The easy money, of course, ran out, but we're still stuck with the same bad management, ingrained in their easy money bad habits.
So, when, if ever, will we get meds that are a real improvement on the old ones?
Short answer: Never. Not with the current managers in place. Take my word for it - these guys are dumber than Detroit.
It's the Customer, Stupid
What went wrong? Lots of things. But it all boils down to this one cardinal sin: Pharma never listened to its customers.My background as a finance/business journalist has given me considerable insight into this. Back in the late eighties, when I lived in Australia, I co-wrote a book with a prominent businessperson there, entitled "The Customer," which went to number two on the best-seller list.
It's all about organizing your business around the customer. If management isn't directly serving the customer, then they need to be serving the people serving the customer. It's amazing how entire industries get this principle wrong. Detroit, for instance, has always dictated the terms of the customer relationship. Marketing, to them, is about conditioning us into acceptance rather than finding out what we want.
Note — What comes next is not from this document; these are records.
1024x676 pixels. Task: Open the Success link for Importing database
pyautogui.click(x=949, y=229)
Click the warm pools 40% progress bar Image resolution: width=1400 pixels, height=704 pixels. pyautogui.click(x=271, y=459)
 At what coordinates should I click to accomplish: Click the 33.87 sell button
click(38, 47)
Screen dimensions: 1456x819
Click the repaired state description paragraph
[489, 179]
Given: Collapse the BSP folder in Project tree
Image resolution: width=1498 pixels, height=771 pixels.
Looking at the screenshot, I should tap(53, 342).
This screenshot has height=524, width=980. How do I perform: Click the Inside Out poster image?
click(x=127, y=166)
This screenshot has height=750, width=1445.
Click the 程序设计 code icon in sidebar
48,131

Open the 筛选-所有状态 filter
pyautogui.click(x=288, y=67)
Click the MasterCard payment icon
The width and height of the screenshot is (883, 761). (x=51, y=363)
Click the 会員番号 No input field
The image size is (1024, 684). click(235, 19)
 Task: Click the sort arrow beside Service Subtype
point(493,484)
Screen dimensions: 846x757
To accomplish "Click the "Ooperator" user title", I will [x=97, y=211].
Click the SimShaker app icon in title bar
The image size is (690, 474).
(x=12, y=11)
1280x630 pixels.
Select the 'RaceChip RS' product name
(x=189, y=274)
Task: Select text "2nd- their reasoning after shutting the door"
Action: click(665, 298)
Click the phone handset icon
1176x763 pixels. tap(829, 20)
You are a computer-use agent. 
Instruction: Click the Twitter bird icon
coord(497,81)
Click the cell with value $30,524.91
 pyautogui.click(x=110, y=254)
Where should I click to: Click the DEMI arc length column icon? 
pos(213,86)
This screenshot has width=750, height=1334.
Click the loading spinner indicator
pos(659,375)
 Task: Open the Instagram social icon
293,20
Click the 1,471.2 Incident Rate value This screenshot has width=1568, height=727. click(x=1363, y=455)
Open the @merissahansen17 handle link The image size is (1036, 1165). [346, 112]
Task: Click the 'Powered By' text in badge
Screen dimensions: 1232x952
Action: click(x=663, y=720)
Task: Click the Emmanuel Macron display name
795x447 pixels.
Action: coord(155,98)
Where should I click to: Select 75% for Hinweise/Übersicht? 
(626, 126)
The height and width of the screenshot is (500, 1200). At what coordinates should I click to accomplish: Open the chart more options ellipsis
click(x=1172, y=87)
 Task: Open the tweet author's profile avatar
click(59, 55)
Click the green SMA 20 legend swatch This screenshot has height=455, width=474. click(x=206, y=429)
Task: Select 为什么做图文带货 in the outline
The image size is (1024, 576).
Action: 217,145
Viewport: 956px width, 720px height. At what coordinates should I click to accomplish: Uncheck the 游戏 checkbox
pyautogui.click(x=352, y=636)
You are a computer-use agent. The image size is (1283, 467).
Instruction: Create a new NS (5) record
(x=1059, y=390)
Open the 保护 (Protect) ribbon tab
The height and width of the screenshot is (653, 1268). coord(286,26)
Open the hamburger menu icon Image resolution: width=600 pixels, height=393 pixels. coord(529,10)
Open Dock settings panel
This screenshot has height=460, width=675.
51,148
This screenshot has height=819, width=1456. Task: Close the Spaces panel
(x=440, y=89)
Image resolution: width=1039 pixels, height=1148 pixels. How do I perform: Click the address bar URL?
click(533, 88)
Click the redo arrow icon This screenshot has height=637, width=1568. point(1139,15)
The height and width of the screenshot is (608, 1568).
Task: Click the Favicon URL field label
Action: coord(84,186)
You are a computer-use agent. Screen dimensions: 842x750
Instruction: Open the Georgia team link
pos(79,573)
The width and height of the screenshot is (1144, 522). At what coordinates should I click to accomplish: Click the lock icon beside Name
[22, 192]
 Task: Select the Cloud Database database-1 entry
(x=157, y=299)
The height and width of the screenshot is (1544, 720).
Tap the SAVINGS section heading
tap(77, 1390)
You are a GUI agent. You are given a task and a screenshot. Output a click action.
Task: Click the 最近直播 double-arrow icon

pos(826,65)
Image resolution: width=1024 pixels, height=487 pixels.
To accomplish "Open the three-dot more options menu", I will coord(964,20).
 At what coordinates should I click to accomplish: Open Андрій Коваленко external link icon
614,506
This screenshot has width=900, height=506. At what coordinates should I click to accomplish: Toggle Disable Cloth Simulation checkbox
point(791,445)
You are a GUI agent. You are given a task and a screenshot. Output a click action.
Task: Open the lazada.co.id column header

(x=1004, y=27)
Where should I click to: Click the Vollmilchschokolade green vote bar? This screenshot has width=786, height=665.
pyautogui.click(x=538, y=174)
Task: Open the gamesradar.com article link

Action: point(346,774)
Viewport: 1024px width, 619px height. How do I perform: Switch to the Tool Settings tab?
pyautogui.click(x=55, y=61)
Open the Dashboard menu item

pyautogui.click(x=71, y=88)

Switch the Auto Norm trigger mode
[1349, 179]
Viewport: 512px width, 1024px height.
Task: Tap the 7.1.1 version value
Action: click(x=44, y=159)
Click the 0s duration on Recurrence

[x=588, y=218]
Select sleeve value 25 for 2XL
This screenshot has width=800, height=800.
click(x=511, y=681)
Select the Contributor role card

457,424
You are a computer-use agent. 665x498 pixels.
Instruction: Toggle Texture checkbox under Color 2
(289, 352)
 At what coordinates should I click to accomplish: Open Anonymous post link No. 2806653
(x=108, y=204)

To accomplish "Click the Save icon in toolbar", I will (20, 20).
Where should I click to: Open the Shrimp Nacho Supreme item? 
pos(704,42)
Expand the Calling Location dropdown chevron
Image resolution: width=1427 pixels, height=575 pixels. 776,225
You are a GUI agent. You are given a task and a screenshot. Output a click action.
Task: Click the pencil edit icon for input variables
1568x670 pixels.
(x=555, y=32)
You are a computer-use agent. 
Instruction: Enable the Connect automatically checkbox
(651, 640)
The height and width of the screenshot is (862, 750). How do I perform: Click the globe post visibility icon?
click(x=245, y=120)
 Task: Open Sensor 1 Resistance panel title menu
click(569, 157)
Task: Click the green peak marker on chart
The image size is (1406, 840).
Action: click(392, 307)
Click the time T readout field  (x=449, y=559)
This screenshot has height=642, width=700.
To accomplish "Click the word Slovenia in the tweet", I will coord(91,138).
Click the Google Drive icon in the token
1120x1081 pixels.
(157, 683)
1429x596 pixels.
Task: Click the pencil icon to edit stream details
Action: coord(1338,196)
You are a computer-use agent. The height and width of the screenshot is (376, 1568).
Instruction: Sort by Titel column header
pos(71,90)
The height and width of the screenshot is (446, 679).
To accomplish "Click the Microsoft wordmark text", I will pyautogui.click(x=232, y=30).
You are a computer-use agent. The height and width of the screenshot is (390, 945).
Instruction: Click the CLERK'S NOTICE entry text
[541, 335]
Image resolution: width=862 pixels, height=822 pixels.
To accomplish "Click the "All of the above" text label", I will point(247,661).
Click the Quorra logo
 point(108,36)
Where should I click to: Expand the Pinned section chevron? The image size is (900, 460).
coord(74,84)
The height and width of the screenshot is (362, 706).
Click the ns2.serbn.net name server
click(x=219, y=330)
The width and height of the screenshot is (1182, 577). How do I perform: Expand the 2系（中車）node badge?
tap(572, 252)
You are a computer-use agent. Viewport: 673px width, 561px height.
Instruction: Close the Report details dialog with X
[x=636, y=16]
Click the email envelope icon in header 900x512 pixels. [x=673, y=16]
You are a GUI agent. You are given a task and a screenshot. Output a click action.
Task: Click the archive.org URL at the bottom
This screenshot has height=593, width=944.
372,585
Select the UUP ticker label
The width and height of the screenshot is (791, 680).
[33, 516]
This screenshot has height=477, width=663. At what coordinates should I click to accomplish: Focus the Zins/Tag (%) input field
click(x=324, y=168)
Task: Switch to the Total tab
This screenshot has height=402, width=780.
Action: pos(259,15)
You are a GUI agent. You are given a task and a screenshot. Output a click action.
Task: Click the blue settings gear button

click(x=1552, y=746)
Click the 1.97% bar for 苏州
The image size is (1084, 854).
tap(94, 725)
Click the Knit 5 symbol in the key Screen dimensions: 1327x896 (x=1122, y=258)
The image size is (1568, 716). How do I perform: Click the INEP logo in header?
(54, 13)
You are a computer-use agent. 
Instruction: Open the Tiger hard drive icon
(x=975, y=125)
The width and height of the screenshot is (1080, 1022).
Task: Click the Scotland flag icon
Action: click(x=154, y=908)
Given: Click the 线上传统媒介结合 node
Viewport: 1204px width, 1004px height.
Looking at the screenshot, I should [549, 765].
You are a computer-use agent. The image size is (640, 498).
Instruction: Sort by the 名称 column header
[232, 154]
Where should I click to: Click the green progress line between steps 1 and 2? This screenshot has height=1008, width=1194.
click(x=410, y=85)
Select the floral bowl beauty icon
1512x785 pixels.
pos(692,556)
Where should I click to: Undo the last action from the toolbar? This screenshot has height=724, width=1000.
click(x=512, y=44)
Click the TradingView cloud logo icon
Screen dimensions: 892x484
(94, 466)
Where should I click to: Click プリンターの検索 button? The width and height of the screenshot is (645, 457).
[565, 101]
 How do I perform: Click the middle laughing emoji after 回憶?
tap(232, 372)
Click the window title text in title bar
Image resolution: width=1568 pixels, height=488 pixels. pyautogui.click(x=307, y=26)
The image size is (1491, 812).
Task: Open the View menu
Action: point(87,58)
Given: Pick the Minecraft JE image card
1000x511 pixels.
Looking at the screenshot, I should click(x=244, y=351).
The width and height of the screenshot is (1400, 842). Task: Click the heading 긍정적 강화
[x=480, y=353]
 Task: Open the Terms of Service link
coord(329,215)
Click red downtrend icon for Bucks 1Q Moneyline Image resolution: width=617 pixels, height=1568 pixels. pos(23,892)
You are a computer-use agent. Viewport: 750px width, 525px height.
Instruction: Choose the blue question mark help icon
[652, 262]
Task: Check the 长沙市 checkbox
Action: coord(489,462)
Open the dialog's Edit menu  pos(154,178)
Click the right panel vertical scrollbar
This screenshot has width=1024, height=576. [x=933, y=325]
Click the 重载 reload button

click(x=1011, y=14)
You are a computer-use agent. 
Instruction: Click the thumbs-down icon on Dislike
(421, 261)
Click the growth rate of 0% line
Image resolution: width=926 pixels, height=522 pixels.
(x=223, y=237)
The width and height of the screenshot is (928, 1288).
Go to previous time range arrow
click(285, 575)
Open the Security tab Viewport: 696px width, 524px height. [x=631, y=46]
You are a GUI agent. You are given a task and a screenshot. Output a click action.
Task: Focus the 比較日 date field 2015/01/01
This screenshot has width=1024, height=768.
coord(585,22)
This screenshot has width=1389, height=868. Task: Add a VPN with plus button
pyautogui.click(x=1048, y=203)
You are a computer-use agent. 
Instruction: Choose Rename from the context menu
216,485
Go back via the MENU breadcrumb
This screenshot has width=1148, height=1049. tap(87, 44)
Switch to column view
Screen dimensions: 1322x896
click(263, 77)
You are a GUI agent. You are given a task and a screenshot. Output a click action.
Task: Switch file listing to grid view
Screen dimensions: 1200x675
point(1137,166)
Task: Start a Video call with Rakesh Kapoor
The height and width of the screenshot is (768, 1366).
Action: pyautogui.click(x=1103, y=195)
Look at where Detroit is now.
Detroit, at least, pretends to listen to the customer. Pharma? Let me tell you a story:
In early 2007, I was at a book launch on the east coast. I grabbed some finger food and started up a conversation with a pharmacology expert from Bristol-Myers Squibb.
"Maybe you can enlighten me," I opened. I had been doing some research into dopamine and had pretty well concluded that stimulants and antipsychotics amounted to "dumb" dopamine meds.
We needed "smart" dopamine meds. Surely, Bristol-Myers Squibb was aware of the situation. Surely, such a drug was at least on their radar screens, if not their drawing boards.
We actually have a smart dopamine med, the man informed me. "Aripiprozole."
Surely, he misunderstood. Nothing against Aripiprozole (Abilify), but it's been on the market for years. I was looking into the future. I realized he wasn't in a position to disclose any company trade secrets, but he could at least fill me in on some general principles, namely: Where were the next new meds going to come from?
I'm a customer. I have a right to ask.
It was if the man hadn't heard me. Once again, he started talking about aripiprozole, undoubtedly the exact same pitch he gives to psychiatrists. For years, BMS has been telling doctors that aripiprozole is a "Goldilocks" drug - not too much dopamine, not too little, just right.
Stop trying to sell me something, I wanted to say to him. I'm a journalist. I'm not as gullible as the psychiatrists you're used to talking to.
Again, I tried to get the conversation back on track. Again, the man tied to shove his stupid drug down my throat. It never occurred to him to ask me why I was so interested in a "smart" dopamine med in the first place.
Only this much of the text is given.